Speaker
Description
Monopoles are a generic prediction of many UV completion of a U(1) gauge theory and, more importantly, might be part of our physical world.
Surprisingly the scattering of an s-wave massless fermion on a massive monopole is a subtle (and puzzling) problem.
In a vector-like theory, the solution is the Callan-Rubakov effect, which saves unitarity and gauge charge conservation, breaking the anomalous U(1) global symmetries.
In a chiral U(1) gauge theory, the problem is worse, as there are no out-going (multi) particle states in the 2d effective theory that describe the scattering that allows conserving all the gauge charges of an in-going particle, scattering on the monopole, leading to a unitarity puzzle.
In this talk, I analyze a
chiral gauge theory that has a UV completion in terms of an asymptotically free chiral SU(N) gauge theory, allowing us to compute concretely the answer to many questions.
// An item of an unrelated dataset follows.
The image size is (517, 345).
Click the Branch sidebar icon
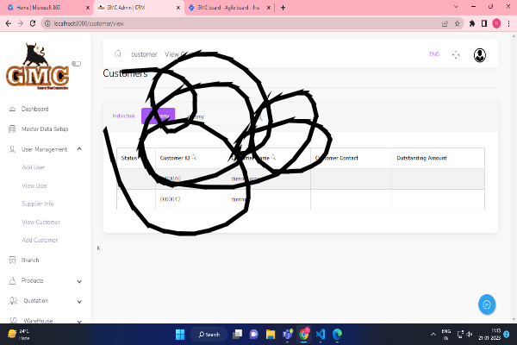click(11, 260)
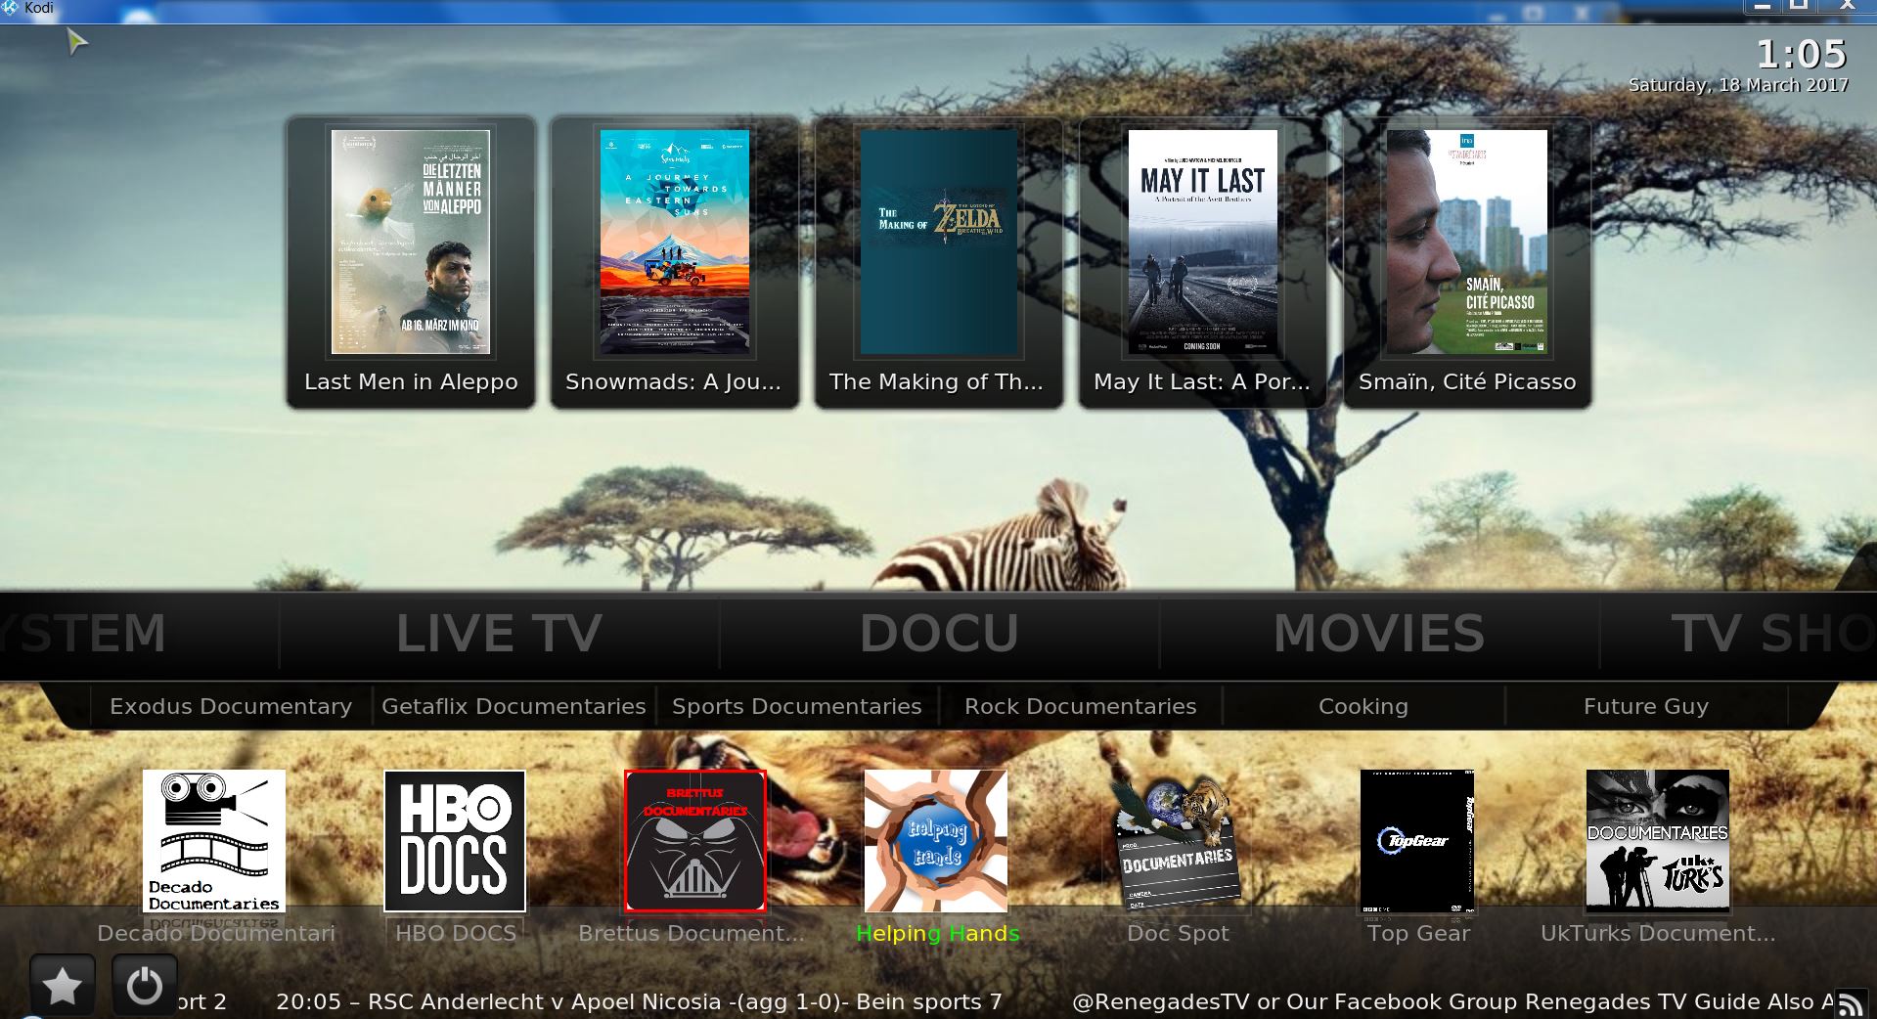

For example, a feature of this model is the existence of a long-range condensate around the monopole that breaks part of the U(1) gauge symmetries, along with some of the global symmetries.
We hope that by studying this concrete example, we can guide others to more systematic approaches (e.g. Boundary CFT ones, where one classifies all the consistent boundary conditions of the 2d CFT), or find loopholes with them.